In this timely and clinically relevant article, MacKenzie and colleagues [1] have developed statistical models for predicting survival up to 8 years after coronary artery bypass graft (CABG) or percutaneous coronary intervention (PCI) based on 10 plus years (> 35,000 records) from the Northern New England Cardiovascular Disease Study Group (NNECDSG) database. They have quantified the major risk associations and made the resulting models and survival predictions available to investigators and clinicians.
MacKenzie and colleagues [1] elegantly applied sophisticated statistical methods to meet major analytical challenges, including time to event outcomes (Cox survival models), nonproportional hazards over long time periods (clever use of time partitions), nonlinearity of risk associations (splines), different associations of risk variables with postintervention survival at different times (separate models within time partitions), interactions between risk variables, and model validation and calibration. This provides a very comprehensive evaluation of both short- and long-term survival after CABG and PCI.

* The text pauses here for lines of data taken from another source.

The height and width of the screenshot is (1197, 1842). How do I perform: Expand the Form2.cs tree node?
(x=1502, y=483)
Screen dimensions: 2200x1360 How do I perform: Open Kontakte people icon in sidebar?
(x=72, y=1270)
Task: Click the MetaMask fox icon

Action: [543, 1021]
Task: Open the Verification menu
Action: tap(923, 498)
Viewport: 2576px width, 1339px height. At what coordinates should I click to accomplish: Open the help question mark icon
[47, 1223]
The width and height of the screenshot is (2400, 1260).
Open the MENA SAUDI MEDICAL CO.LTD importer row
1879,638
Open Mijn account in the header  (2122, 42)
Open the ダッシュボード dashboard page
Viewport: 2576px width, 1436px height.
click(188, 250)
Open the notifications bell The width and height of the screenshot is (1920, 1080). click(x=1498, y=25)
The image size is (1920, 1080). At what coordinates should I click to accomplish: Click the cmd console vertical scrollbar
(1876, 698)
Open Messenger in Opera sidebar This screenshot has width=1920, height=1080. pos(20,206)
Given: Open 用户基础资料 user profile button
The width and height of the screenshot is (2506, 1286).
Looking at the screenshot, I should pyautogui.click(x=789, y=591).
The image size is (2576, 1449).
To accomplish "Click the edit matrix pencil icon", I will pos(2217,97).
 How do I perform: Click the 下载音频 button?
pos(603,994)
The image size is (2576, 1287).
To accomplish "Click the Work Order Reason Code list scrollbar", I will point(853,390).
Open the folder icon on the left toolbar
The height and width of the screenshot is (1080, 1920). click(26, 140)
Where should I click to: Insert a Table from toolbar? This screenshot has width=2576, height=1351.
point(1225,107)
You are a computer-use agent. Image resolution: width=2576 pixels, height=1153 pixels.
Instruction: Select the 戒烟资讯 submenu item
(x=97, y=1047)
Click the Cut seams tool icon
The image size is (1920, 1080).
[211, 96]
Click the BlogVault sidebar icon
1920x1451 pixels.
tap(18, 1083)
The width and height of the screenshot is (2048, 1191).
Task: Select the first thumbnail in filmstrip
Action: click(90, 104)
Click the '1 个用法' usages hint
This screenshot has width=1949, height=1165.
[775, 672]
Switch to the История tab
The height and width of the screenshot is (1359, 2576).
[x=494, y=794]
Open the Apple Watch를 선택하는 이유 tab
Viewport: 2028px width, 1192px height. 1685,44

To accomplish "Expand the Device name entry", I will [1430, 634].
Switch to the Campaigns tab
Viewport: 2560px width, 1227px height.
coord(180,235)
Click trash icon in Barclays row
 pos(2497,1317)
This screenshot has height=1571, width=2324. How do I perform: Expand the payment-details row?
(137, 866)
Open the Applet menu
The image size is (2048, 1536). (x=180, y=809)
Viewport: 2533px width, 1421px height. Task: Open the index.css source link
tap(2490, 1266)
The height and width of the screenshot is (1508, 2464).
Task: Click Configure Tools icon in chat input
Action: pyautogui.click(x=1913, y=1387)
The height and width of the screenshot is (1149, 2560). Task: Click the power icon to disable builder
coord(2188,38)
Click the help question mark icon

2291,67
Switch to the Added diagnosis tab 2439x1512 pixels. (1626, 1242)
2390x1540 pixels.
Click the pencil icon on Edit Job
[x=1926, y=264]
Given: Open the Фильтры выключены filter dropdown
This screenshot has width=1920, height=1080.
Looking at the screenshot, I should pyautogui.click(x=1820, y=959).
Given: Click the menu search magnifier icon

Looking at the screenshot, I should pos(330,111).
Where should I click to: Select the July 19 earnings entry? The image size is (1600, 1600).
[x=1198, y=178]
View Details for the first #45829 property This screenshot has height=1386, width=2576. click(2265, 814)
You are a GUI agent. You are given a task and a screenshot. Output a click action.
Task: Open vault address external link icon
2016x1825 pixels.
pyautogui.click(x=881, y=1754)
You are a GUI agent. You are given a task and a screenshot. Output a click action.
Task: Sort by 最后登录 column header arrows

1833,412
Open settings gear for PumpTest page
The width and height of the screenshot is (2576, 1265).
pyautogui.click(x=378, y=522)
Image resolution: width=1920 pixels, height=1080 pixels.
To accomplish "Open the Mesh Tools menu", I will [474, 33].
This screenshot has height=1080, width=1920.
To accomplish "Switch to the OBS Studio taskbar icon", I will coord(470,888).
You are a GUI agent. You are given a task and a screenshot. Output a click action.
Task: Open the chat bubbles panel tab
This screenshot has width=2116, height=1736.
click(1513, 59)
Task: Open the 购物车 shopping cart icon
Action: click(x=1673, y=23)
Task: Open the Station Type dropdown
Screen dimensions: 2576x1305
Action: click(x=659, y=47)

These NNECDSG results align with several Continuous Improvement in Cardiac Surgery Program (CICSP) database publications. For example, the tendency for cardiac risk factors to be important in the short term, but less so in the long term (see Table 2; [1]) is concordant with CICSP post-CABG findings [2]. The comprehensive nature of MacKenzie and colleagues' [1] analytic methods will aid in establishing patterns across adult cardiac databases.
One issue that arises in studying effects of processes of care on outcomes in observational studies is patient selection bias. Estimated survival probabilities include the likelihood of receiving a CABG or PCI, and can provide patients a realistic picture of their survival chances assuming their treatment was determined in a way similar to the original study. Thought is needed in comparing CABG and PCI since treatments were not randomized. Statistical methods for estimating treatment effects in observational studies are available, although sometimes controversial, and they remain an active area of statistical research [3, 4]. However, in the current setting, clinical factors that indicate, contraindicate, or preclude the use of one treatment over the other can be complex and not easily captured by available risk factors, particularly in the extremes of risk [5, 6]. Such clinical factors and decisions may also be hospital or clinician dependent.
Inherently, analytical challenges in this setting remain. MacKenzie and colleagues' [1] approaches provide a basis for several interesting future extensions. The use of survival analysis assumes there is stability of treatment approaches across the study period (i.e., the early and late study patients within treatment should have the same survival probability). Given the dynamic nature of advancements in PCI procedures (e.g., new devices, medications), it would be interesting to analytically incorporate changes in PCI-related procedural details over time. Another challenge is how to optimize patient-centered care using a combination of phased treatment approaches over time. For phased PCI and CABG performed during the same admission, a data-driven approach for the relative sequencing and timing of multiple procedures within the same admission, as well as across multiple admissions, has not yet been identified.
The excellent and comprehensive statistical prediction methods used by MacKenzie and colleagues [1] suggest their use in a broader context. The NNECDSG statistical methods seem to be widely applicable. Given regional variations in patient risk characteristics and outcomes, their prediction equations should be assessed for potential application in other systems. To evaluate the broader-based applicability of MacKenzie and colleagues' [1] equations and predictions beyond the New England region, a new "gold standard" de-identified adult cardiac surgery national registry should ideally be developed. If/when available, this national repository may facilitate assessment of the broader-based applicability for future cardiac surgical risk-modeling innovations.